People who have had their appendix removed have lower risk of developing Parkinson’s disease, according to a new study.

Accumulation of misfolded alpha-synuclein protein in the brain is a hallmark of Parkinson’s disease. The reason for this is believed to originate in the gut and changes in the gut microbiome are known to play a key role in the onset of Parkinson’s disease.

Now, a team of scientists at the Van Andel Research Institute (VARI) in the US have discovered that removal of the appendix reduces the risk of developing Parkinson’s disease.

The team analyzed data from more than 1.6 million individuals.
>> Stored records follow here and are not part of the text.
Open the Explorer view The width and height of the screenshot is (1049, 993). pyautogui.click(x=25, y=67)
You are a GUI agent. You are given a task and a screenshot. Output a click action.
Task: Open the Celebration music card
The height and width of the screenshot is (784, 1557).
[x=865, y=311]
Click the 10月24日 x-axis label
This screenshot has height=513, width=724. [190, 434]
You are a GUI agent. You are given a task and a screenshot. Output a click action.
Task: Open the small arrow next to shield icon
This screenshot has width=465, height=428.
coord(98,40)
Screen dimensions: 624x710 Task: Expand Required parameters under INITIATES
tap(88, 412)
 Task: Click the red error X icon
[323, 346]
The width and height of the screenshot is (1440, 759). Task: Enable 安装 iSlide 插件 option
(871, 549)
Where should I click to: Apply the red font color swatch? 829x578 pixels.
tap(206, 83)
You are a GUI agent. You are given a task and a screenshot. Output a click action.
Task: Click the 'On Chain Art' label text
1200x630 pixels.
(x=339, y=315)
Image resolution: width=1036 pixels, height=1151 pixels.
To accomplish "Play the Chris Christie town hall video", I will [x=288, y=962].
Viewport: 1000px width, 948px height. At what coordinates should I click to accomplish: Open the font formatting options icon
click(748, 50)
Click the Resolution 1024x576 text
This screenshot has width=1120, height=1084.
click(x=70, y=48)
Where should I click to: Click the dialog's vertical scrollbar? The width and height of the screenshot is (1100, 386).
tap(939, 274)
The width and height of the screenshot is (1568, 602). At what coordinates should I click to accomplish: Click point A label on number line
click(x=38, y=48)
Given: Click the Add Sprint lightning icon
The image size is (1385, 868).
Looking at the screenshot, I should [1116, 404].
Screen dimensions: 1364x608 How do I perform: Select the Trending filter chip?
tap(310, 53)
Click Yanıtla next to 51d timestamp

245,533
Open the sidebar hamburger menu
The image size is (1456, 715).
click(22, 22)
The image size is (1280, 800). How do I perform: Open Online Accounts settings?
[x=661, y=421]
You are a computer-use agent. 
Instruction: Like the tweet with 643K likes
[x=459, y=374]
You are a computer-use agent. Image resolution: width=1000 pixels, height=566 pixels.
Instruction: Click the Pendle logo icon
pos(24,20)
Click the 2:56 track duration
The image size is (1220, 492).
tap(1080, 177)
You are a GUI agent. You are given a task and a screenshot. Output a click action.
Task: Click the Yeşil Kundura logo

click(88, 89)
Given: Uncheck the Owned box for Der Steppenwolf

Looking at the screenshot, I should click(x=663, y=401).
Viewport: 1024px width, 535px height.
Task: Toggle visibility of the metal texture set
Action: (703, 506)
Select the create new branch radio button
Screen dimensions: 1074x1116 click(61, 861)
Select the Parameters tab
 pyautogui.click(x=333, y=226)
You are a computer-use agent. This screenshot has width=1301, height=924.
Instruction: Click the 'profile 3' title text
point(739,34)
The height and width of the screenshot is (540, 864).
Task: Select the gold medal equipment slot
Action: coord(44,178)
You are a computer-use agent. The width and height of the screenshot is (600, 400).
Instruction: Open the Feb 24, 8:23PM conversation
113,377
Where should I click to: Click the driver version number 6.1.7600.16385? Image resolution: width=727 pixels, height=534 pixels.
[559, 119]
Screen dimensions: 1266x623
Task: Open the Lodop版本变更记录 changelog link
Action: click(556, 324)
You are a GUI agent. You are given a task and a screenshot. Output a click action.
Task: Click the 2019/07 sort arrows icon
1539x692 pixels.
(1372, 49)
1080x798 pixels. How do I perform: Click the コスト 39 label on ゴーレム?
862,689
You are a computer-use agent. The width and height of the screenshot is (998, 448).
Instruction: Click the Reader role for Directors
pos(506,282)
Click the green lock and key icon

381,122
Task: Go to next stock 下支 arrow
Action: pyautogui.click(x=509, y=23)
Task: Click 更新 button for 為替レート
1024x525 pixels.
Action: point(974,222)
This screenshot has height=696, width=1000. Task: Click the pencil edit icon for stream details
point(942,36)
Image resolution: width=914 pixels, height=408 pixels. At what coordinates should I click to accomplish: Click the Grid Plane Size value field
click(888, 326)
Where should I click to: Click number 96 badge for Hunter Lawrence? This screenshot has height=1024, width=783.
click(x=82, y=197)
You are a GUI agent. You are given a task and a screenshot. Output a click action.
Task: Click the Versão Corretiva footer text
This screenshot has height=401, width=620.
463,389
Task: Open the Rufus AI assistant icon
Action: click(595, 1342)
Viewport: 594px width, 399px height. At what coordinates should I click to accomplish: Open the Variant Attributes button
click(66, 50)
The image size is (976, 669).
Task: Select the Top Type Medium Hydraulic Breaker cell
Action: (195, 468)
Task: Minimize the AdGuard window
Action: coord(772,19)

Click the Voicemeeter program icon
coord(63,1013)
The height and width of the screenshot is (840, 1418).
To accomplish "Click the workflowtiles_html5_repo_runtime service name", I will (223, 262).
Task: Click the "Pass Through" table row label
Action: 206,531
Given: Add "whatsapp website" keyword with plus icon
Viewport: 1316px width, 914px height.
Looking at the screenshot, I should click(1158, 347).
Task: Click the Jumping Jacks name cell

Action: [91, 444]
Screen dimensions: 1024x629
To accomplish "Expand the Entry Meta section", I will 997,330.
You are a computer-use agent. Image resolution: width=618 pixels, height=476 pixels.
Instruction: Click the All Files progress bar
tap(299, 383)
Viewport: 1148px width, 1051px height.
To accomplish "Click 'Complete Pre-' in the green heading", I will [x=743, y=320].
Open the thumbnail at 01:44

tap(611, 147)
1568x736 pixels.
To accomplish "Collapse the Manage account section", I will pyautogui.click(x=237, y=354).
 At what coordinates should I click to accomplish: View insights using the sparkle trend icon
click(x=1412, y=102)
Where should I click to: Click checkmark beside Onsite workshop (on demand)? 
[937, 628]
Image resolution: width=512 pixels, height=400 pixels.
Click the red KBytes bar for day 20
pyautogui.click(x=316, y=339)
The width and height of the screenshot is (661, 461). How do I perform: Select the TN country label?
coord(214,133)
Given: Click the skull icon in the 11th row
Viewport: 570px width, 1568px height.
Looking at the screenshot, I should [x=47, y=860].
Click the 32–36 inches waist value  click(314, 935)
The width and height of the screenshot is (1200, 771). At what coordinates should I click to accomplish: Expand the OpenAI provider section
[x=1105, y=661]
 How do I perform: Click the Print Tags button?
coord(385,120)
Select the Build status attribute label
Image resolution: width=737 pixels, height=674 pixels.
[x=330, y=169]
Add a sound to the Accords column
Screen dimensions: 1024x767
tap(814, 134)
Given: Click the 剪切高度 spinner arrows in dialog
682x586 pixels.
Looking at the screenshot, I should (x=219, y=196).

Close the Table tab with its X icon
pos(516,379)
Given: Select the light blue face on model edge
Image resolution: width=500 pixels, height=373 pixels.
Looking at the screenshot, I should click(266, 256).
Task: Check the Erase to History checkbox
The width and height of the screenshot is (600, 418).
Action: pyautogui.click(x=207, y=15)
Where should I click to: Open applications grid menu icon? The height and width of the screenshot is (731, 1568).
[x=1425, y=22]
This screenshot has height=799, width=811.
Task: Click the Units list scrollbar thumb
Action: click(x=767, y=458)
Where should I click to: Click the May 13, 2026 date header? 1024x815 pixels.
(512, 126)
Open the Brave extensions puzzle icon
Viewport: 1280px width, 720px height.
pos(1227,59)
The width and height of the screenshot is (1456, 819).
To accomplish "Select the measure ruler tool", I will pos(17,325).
They found that removal of the appendix decades before Parkinson’s disease onset was associated with a lower risk for Parkinson’s, particularly for individuals living in rural areas, and delayed the age of onset.

Furthermore, they found that the healthy human appendix contained a build-up of alpha-synuclein and Parkinson’s-associated toxic alpha-synuclein products that are known to accumulate in Lewy bodies (a characteristic of Parkinson’s disease).

Lewy bodies are present in the brains of everyone with Parkinson's but evidence suggests that they may originate in other areas of the body and travel to the brain. Lewy bodies have also been found in the gut and vagus nerve.

This is intriguing because the data suggest that removal of the appendix may interrupt the gut-vagus nerve connection, which is at the center of the gut-brain axis. Severing this nerve may prevent alpha-synuclein from spreading to the brain, reducing the risk of developing Parkinson's.

Although generally thought to be redundant, the appendix actually plays a significant role in our immune system and in regulating the makeup of our gut bacteria.

This study, therefore, provides the first biological link between the gut microbiome and Parkinson’s disease.

Now, the question that remains is why does Parkinson’s develop only in some people with abnormal alpha-synuclein aggregation in the gut, and why others are seemingly resistant?


Killinger, et al. The vermiform appendix impacts the risk of developing Parkinson’s disease. Science translational medicine 10.465 (2018): eaar5280.